According to the report the execution of the Swift raids was part of a wider pattern of ICE misconduct occurring across the country. These Bush-era enforcement tactics routinely led to systemic abuse of workers’ rights and a willful disregard for the rule of law, according to the report. Moreover, the report found that military-style ICE raids were used ‘less as an effective law enforcement tool and more as a way to grab headlines and stir hysteria around immigration and immigrants.’

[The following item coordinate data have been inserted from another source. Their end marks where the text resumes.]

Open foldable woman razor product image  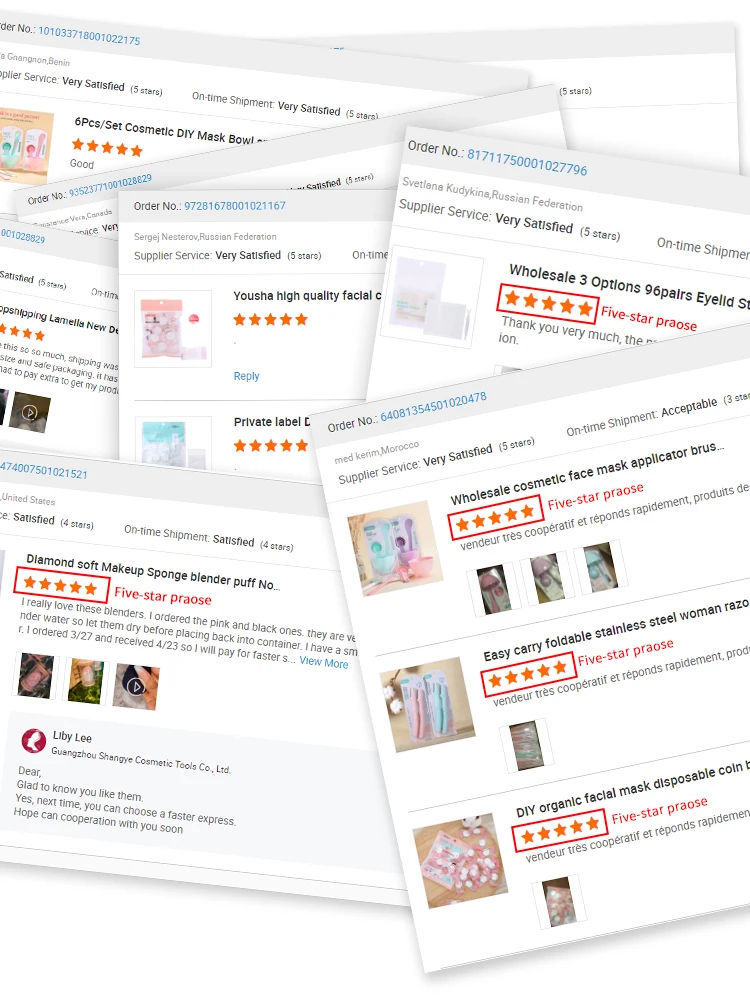click(x=427, y=704)
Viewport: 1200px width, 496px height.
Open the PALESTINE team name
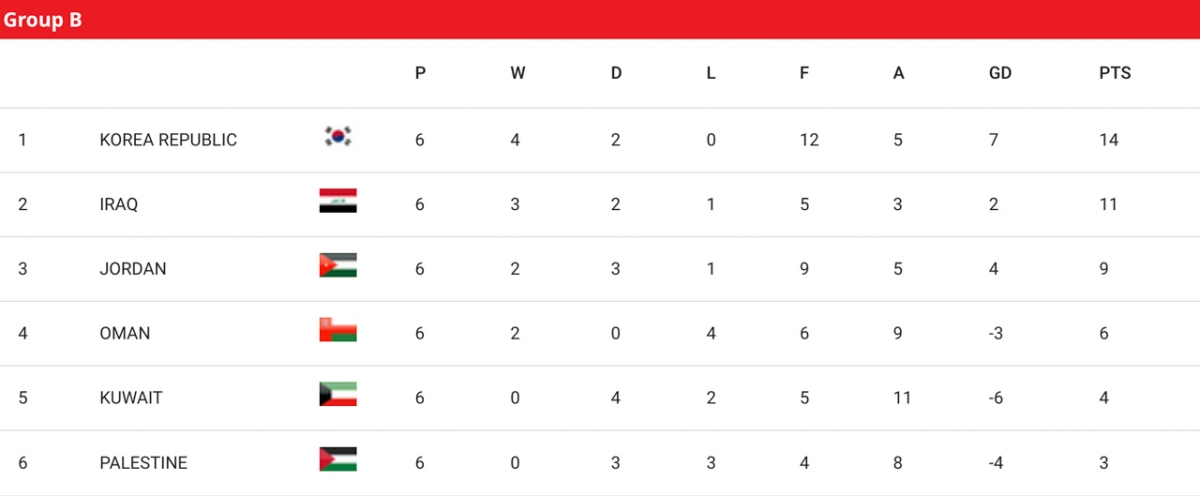[x=143, y=462]
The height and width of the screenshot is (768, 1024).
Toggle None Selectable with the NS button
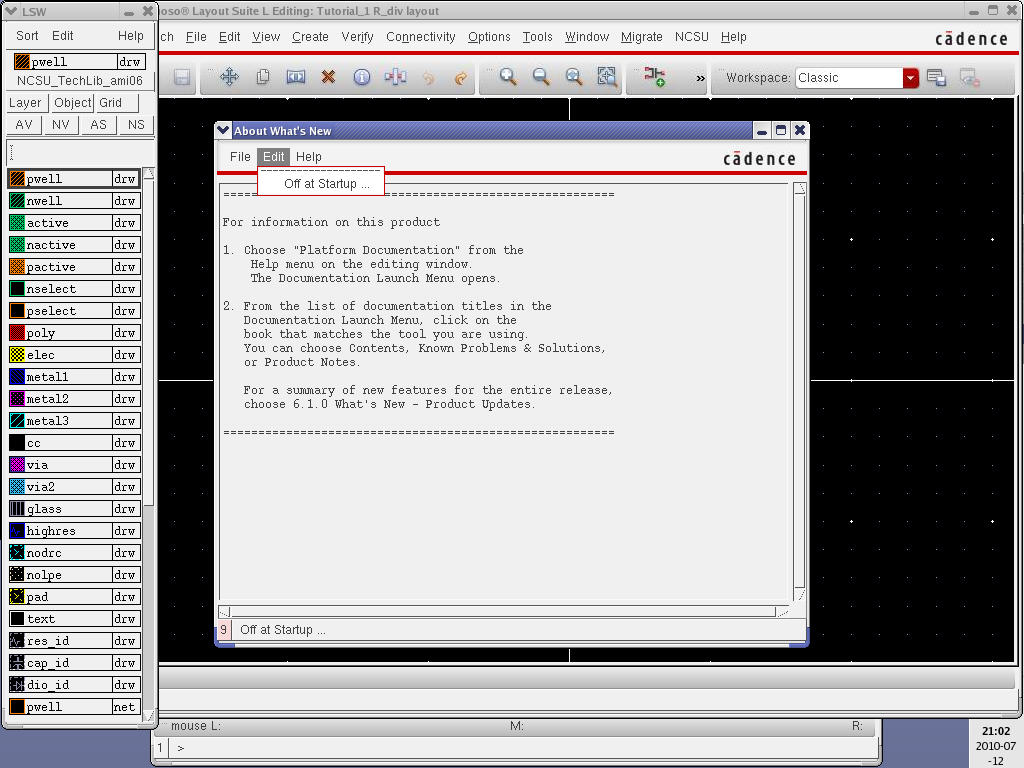[x=136, y=125]
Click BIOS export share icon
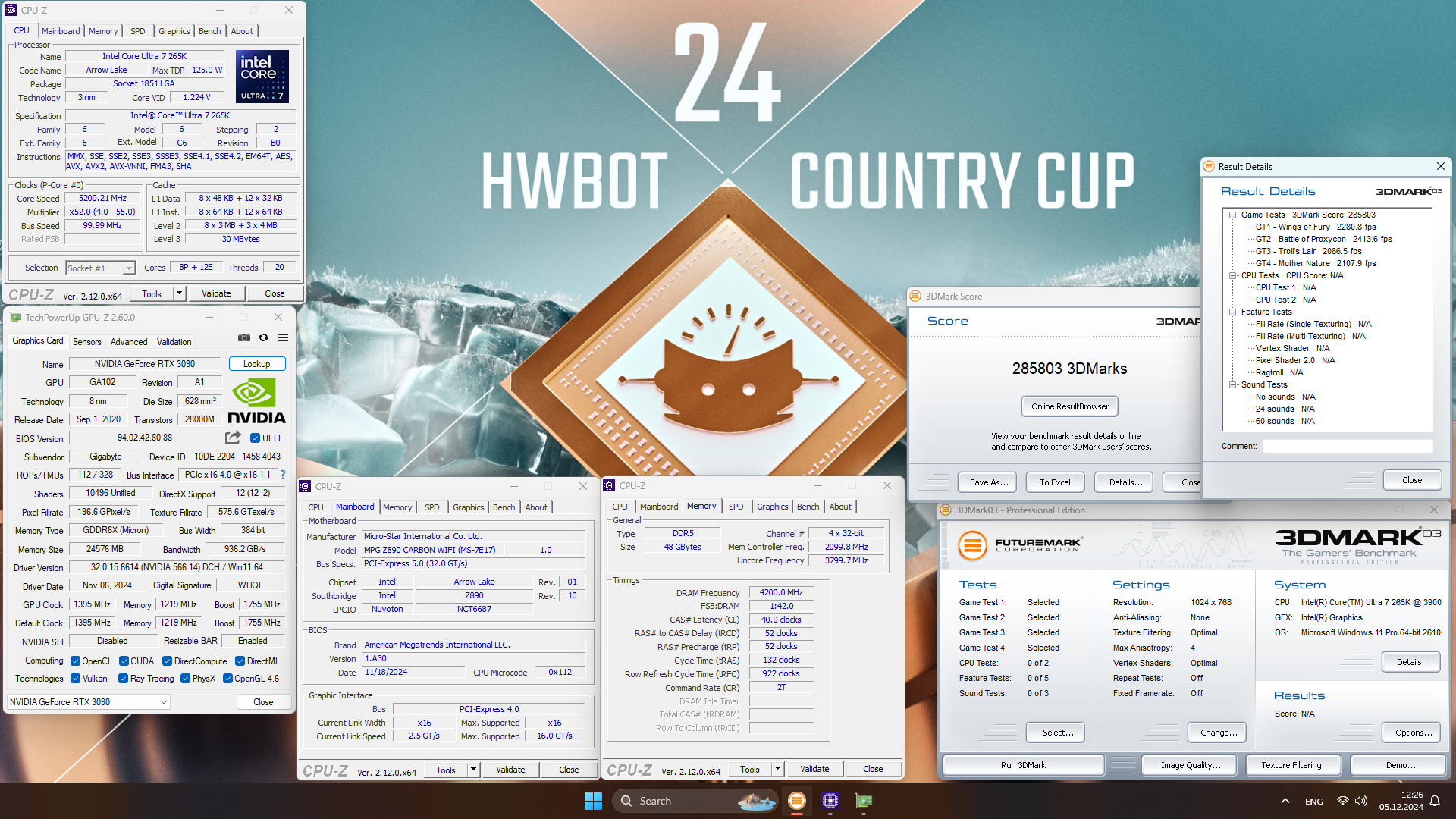The image size is (1456, 819). click(233, 438)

Other findings from the report:

* U.S. citizens and legal permanent residents were detained for hours unable to leave even after establishing their status;
* A lack of coordination by ICE with state and local labor and child welfare agencies;
* Violations of the Fourth an Fifth Amendments, which grant protections against unreasonable search and seizure and guarantee due process, respectively;
* Repeated incidents of racial profiling and harassment;
* A large human toll in immigration enforcement, including family separation and children left without proper care;
* Lasting economic and psychological devastation on communities and families in the aftermath of workplace and community raids.

ice-raid.jpgThe past few years have seen one of the largest immigration enforcement crackdowns take place in the United States, with raids that have swept across the country and arrested thousands. The South was the site of several major ICE raids during that period.

The United Food and Commercial Workers International Union, the main group behind the new report, spent the last two years studying violations that occurred under the Bush administration’s immigration enforcement policy. It founded the national commission to investigate the problems, holding five hearings across the country to take testimony and gather evidence of ICE violations. The UFCW has also filed class-action lawsuit in federal court, alleging mistreatment of workers and violation of constitutional rights by federal agents.